Annie Weisman, creator and showrunner of Apple TV’s mystery-thriller “Imperfect Women,” based on the book by Araminta Hall, explains, “In a novel, you have this easy access to the inner life of the characters through narration. So adapting it to the medium of TV … you need to give external and visual life to things that are more internal and narrational in the book.”

Adapting “Remarkably Bright Creatures” as a film also took its share of rethinking. “There’s not a lot of cause and effect between [main characters] Tova and Cameron in the book,” says Newman. “Their stories don’t really start to intersect until very late. We knew the [film] story had to be anchored in Tova and Cameron, but we really wanted them to have conflicting wants and needs that butted up against each other. And then, through their changing relationships, see how they were helping each other get closer to their goals.”

“Margo’s Got Money Troubles,” the endearingly quirky Apple TV series created by David E. Kelley from the novel by Rufi Thorpe, had its own adaptation hill to climb — one involving the baby that cash-strapped Margo (Elle Fanning) struggles to support by opening an OnlyFans account.

“On the page, the baby is a little bit of an abstraction,” says “Margo’s” executive producer Eva Anderson. “When we actually had these physical baby actors on set, we realized there’s stuff that Margo does in the book that she could not do on camera. If it seemed for one moment that she was disregarding the safety of the baby, we would lose the audience. Margo always had to be protecting the baby.”

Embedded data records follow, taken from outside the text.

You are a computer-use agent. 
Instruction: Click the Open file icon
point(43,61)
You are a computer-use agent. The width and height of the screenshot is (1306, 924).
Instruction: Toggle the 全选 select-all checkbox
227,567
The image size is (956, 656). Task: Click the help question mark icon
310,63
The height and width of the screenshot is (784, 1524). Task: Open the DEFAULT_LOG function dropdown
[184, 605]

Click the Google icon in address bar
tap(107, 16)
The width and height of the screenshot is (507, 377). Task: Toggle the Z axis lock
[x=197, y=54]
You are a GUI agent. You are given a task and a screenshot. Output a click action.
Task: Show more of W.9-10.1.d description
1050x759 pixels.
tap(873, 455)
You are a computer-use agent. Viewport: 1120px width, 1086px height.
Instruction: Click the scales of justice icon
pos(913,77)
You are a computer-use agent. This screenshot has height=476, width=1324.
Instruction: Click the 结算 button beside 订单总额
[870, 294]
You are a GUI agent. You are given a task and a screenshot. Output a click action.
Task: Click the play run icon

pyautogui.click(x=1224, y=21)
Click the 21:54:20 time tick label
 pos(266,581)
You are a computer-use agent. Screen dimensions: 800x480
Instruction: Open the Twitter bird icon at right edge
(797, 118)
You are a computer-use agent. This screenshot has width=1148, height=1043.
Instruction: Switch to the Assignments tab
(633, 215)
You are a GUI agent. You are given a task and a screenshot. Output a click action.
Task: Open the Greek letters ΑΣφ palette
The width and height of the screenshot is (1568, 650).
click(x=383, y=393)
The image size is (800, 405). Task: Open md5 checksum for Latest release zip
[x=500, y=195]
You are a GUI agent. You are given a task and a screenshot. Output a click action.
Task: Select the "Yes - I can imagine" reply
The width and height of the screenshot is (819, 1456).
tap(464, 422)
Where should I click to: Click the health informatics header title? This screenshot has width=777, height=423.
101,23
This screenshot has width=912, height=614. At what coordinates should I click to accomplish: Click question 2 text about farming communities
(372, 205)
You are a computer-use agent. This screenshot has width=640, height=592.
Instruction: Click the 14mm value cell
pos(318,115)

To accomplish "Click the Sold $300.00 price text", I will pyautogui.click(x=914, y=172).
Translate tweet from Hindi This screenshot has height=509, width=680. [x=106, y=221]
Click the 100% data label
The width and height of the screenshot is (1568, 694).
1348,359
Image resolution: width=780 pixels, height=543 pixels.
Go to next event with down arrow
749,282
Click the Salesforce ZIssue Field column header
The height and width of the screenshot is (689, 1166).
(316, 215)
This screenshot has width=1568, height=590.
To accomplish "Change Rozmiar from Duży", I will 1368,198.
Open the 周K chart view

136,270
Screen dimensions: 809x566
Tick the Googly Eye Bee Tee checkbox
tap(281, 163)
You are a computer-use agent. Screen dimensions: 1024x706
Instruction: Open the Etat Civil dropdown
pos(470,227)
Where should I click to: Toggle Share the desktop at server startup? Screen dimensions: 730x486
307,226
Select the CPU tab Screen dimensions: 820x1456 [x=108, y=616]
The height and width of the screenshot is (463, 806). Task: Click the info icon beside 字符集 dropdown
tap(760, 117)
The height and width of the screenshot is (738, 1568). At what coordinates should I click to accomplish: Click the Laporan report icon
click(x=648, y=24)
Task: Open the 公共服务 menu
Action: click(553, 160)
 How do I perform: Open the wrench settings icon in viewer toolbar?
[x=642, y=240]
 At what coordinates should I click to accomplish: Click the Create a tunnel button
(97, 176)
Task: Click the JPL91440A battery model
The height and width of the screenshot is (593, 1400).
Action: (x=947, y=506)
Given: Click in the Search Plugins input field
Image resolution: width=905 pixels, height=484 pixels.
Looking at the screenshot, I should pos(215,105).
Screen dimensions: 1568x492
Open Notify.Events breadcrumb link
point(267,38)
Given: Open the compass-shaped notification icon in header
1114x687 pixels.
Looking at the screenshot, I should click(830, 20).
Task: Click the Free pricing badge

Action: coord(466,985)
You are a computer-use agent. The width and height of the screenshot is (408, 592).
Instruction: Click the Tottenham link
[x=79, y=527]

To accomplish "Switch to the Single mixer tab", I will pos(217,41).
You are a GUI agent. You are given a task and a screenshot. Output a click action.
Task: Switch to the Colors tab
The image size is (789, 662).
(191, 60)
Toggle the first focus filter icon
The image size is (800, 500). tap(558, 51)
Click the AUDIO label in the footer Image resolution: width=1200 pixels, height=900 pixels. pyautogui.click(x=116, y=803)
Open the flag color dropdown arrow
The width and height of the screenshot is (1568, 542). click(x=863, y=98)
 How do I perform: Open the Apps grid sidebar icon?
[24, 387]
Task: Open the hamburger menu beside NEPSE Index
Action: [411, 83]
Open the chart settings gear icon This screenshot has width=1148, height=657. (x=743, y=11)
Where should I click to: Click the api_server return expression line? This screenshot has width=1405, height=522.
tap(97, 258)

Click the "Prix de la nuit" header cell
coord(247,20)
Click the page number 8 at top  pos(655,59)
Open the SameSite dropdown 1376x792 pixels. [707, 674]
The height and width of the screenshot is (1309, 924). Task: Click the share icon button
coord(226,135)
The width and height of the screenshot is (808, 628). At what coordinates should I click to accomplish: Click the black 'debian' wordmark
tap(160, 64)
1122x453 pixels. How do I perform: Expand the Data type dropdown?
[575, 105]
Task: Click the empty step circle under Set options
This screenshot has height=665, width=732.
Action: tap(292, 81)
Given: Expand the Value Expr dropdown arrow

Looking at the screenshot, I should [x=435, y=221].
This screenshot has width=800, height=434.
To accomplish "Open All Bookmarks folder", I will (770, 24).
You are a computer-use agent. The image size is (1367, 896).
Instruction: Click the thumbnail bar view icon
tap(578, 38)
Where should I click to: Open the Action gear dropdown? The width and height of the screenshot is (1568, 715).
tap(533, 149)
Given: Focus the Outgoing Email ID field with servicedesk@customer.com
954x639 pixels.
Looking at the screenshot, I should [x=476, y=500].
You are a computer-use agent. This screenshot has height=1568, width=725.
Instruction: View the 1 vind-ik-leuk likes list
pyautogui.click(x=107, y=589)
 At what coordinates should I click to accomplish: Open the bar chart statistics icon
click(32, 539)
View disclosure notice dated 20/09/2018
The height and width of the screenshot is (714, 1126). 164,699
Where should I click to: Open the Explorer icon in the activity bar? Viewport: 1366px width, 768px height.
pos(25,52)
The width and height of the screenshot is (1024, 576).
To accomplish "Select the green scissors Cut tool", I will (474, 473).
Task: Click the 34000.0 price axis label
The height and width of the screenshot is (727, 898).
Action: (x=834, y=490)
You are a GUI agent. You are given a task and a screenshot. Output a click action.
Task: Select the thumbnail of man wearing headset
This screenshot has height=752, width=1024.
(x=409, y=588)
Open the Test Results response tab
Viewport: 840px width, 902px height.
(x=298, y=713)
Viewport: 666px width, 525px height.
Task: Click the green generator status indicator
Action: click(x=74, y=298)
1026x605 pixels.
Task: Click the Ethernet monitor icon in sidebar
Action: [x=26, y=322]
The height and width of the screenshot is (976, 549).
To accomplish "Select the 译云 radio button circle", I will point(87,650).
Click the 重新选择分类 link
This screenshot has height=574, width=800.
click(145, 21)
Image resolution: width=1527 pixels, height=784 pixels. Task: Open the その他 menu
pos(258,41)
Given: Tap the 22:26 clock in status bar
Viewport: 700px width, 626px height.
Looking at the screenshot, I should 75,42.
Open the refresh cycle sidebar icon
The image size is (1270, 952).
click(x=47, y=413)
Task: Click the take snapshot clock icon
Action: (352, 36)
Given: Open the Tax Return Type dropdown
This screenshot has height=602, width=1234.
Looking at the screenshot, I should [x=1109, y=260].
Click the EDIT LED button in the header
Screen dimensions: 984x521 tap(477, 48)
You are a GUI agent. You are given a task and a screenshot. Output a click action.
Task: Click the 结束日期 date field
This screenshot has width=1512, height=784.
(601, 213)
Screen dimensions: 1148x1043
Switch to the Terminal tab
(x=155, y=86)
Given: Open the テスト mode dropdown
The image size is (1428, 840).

Does the choice to turn such high-profile book titles as “Remarkably Bright Creatures” and “People We Meet on Vacation” into films instead of series suggest a shift back toward the made-for-TV movie? Not necessarily.

Says WME agent Rabineau, “We try to put the book together in the best possible way and then take it to market and see which buyer is most enthusiastic and whose creative vision aligns with the author and whatever other creative elements are attached.” She adds, “Really, it’s whatever the story requires, which is such a new way of thinking about projects.”

Or, as Unkeless puts it, “The book kind of tells you what it is.”